Los doctores Howard Hartley y I-Min Lee, cardiólogo y médica respectivamente, ambos profesores en la prestigiosa Universidad de Harvard, han elaborado una lista con los cinco ejercicios más adecuados para adultos de 50 años en adelante. Su propuesta está pensada para quienes disponen de poco tiempo o energía para acudir al gimnasio.
En primer lugar, destacan la natación como el ejercicio más beneficioso. La flotabilidad que proporciona el agua alivia la presión sobre las articulaciones, lo que resulta especialmente favorable para personas con artritis u otras dolencias articulares. Además, nadar contribuye a elevar el estado de ánimo y mejorar el bienestar mental.
El segundo ejercicio recomendado es el tai chi, una disciplina china que combina movimientos suaves con técnicas de relajación. Este arte marcial es útil tanto para la mente como para el cuerpo y suele adaptarse a distintos niveles de condición física. Su énfasis en el equilibrio lo convierte en una práctica muy valiosa para mayores, ya que esta capacidad tiende a disminuir con la edad.
Levantar pesas ligeras aparece como la tercera opción. Aunque no aumentará el volumen muscular de forma significativa, ayuda a conservar la fuerza. La doctora Lee subraya que la inactividad provoca una pérdida progresiva de fuerza muscular, y mantener la masa muscular activa también incrementa el gasto calórico diario.

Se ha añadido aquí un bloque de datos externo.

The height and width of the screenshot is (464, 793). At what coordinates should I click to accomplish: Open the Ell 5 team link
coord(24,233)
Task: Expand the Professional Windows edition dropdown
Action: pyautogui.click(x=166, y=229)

Caminar, el ejercicio más accesible, es el cuarto recomendado. Numerosas investigaciones avalan sus beneficios para mantener la forma física, mejorar los niveles de colesterol, fortalecer los huesos, controlar la presión arterial y elevar el ánimo. Además, puede reducir el riesgo de varias enfermedades y favorecer la memoria.
Finalmente, los especialistas señalan la importancia de ejercitar los músculos del suelo pélvico, que sostienen la vejiga. Este tipo de entrenamiento es conocido por muchas mujeres, pero también aporta beneficios a los hombres, ayudando a mantener la salud y funcionalidad de esta zona.
En conjunto, estos cinco ejercicios forman una rutina equilibrada que contribuye a contrarrestar los efectos de la sarcopenia y mejorar la calidad de vida a partir de los 50 años.